CHAPITRE 7
Sana avait fini par trouver sa faiblesse. Le destin avait semble-t-il beaucoup d'humour. Plus que ce dont elle disposait. Lorsqu'elle avait réalisé qu'Adriel l'aimait, sa première réaction avait été le dégoût. Elle l'avait écouté s'excuser pour ce qu'il lui avait fait subir ces dernières années. Elle avait d'abord cru à une plaisanterie ou à un autre moyen de la torturer. Peut être que tout cela n'avait été qu'une mascarade. Un complot pour lui redonner espoir -bien que celui ci soit de mourir- pour le lui arracher de nouveau. Mais quand il s'était mis à pleurer, elle avait compris que ce n'était pas une ruse. Elle lui ferait payer. Elle le briserait comme il l'avait brisé. Elle vengerait sa famille et une fois la tâche accomplie ... elle les rejoindrait. Elle n'échouerait pas. Pas cette fois.
Les jours se succédèrent, tous semblables les uns aux autres. Adriel ne quittait plus Sana et dans son esprit gangrené par la folie, ils étaient de nouveau ce duo inséparable. Mais certains signes le ramenait immanquablement à la réalité. Il l'obligeait à le suivre partout. Elle assistait aux assemblées, aux réunions, aux procès et mêmes aux doléances. Elle devait également l'accompagner lors de ses déplacements dans la capitale et même au delà des frontières de l'empire. Elle refusait toujours de parler et son silence était si pesant qu'il se prenait à espérer qu'elle parlerait de nouveau même si cela signifiait d'être insulté dans le processus. La peur avait néanmoins disparu, laissant place à la colère. Ce n'était pas beaucoup mieux mais il s'en contenterait pour le moment.
Le soir venu, il s'allongeait auprès d'elle dans la chambre qu'ils partageaient. Ils n'avaient jamais consommé leur mariage. ils n'étaient que des enfants lors de leur union et avec l'assassinat de ses parents ... cela avait été plus que compromis. Aujourd'hui ils semblaient tout aussi loin qu'autrefois de passer ce pas. Elle ne supportait pas son contact, s'écartant dès qu'il s'approchait un peu trop de sa « bulle ». Elle refusait de dormir tant qu'il ne s'assoupissait pas lui même. il doutait même du fait qu'elle dorme. Elle fixait le plafond chaque nuit, et au matin, elle était dans la même position, ses pupilles grises toujours tournées vers celui ci. Ils étaient bien souvent rougis. Pleurait-elle ?

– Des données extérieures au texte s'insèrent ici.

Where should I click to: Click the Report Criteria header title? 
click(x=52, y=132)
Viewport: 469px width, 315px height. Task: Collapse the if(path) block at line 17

Sana n'avait plus aucun moment pour elle. Il la promenait partout comme un chien en laisse. Elle avait besoin de solitude. Au cours des dix dernières années, elle avait apprit à apprécier celle ci. Elle était synonyme d'absence de souffrance. De silence. de répit. De paix. Elle signifiait que personne n'était venu la torturer physiquement ou même moralement. Personne pour lui dire qu'elle n'était qu'une traîtresse, la fille d'un lâche. Personne pour lui dire qu'elle était seule, que personne ne voulait l'aider ... Qu'il aurait mieux valu pour elle de mourir.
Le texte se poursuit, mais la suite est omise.